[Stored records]
◆ ◆ ◆ ◆
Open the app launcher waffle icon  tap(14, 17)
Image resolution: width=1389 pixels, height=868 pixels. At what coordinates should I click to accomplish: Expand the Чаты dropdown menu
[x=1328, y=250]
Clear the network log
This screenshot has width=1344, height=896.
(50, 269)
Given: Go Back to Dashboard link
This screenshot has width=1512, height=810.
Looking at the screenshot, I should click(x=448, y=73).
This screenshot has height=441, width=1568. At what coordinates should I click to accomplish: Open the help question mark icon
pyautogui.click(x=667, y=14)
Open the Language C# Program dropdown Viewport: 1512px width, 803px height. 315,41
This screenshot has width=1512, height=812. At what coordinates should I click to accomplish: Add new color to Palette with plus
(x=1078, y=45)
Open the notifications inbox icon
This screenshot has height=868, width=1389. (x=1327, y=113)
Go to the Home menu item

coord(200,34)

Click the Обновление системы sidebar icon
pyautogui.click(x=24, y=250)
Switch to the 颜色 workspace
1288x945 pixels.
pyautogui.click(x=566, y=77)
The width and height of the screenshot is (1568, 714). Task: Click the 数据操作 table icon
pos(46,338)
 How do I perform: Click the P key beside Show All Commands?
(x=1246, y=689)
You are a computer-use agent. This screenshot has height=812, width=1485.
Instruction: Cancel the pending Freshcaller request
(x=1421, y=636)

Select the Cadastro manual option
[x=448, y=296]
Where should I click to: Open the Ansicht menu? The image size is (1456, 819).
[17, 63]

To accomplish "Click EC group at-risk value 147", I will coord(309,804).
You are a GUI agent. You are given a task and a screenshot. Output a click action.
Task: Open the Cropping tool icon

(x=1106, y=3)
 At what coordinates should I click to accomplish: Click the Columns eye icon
◆ ◆ ◆ ◆
§ **WHAT IS NEEDED**: Set out the records again, exactly as they appear above.

§ **EXERCISE RESPONSE**:
Open the app launcher waffle icon  tap(14, 17)
Image resolution: width=1389 pixels, height=868 pixels. At what coordinates should I click to accomplish: Expand the Чаты dropdown menu
[x=1328, y=250]
Clear the network log
This screenshot has width=1344, height=896.
(50, 269)
Given: Go Back to Dashboard link
This screenshot has width=1512, height=810.
Looking at the screenshot, I should click(x=448, y=73).
This screenshot has height=441, width=1568. At what coordinates should I click to accomplish: Open the help question mark icon
pyautogui.click(x=667, y=14)
Open the Language C# Program dropdown Viewport: 1512px width, 803px height. 315,41
This screenshot has width=1512, height=812. At what coordinates should I click to accomplish: Add new color to Palette with plus
(x=1078, y=45)
Open the notifications inbox icon
This screenshot has height=868, width=1389. (x=1327, y=113)
Go to the Home menu item

coord(200,34)

Click the Обновление системы sidebar icon
pyautogui.click(x=24, y=250)
Switch to the 颜色 workspace
1288x945 pixels.
pyautogui.click(x=566, y=77)
The width and height of the screenshot is (1568, 714). Task: Click the 数据操作 table icon
pos(46,338)
 How do I perform: Click the P key beside Show All Commands?
(x=1246, y=689)
You are a computer-use agent. This screenshot has height=812, width=1485.
Instruction: Cancel the pending Freshcaller request
(x=1421, y=636)

Select the Cadastro manual option
[x=448, y=296]
Where should I click to: Open the Ansicht menu? The image size is (1456, 819).
[17, 63]

To accomplish "Click EC group at-risk value 147", I will coord(309,804).
You are a GUI agent. You are given a task and a screenshot. Output a click action.
Task: Open the Cropping tool icon

(x=1106, y=3)
 At what coordinates should I click to accomplish: Click the Columns eye icon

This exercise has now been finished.